Mr Bentzman has asked me to add an addendum to his essay this week:

According to my brother-in-law, Malcolm, far wiser than me in British ornithology, as poetic as it might have been to identify the singing birds in my essay as nightingales, these are, unfortunately, on the decline. The birds I heard were almost certainly robins. Indeed, it is very likely that Vera Lynn was actually singing about a robin in Berkeley Square. Robins are drawn to areas where there are street lights.

I have happily made the addition, and am quite happy to acept that the birds Mr B heard were not nightingales. There are not many of them about these days.

Hovever, I must contradict him to insist that Vera Lynn, and even more so Judy Campbell, who first introduced the song, in the revue New Faces, knew exactly what they were singing about.
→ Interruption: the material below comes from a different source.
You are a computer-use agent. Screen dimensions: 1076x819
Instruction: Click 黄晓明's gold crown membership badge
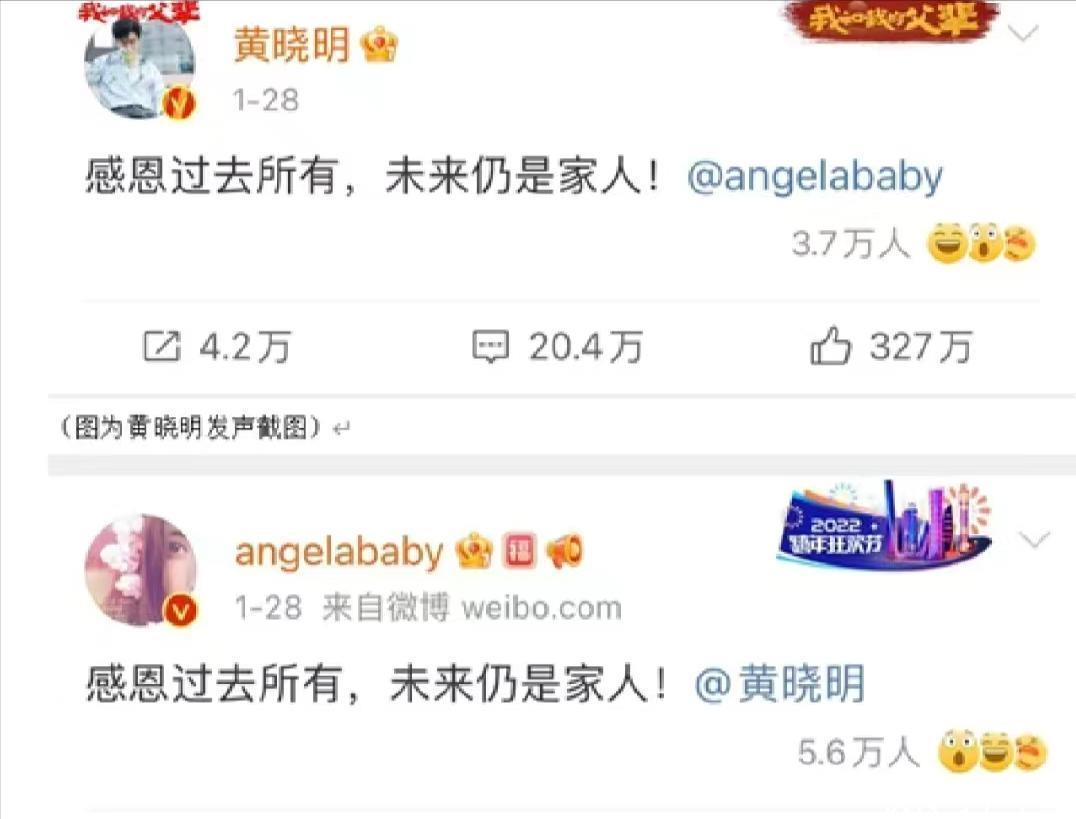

The whole point of Eric Maschwitz’s lyric is that the song of a nightingale in an urban setting is something so rare as to be miraculous – as miraculous as love, in fact. Maschwitz wrote a nightingale and he meant a nightingale.


January Snakeskin

January 2, 2022

Just a day late, after all.

January Snakeskin is now online. A very full and varied issue.

We’re especially glad to include three poems by Alison Brackenbury, as a preview of her new book Thorpeness, which will be published by Carcanet in February.

January Snakeskin contains a first announcement of the special theme issue planned for March. Fuller details will follow on this blog soon.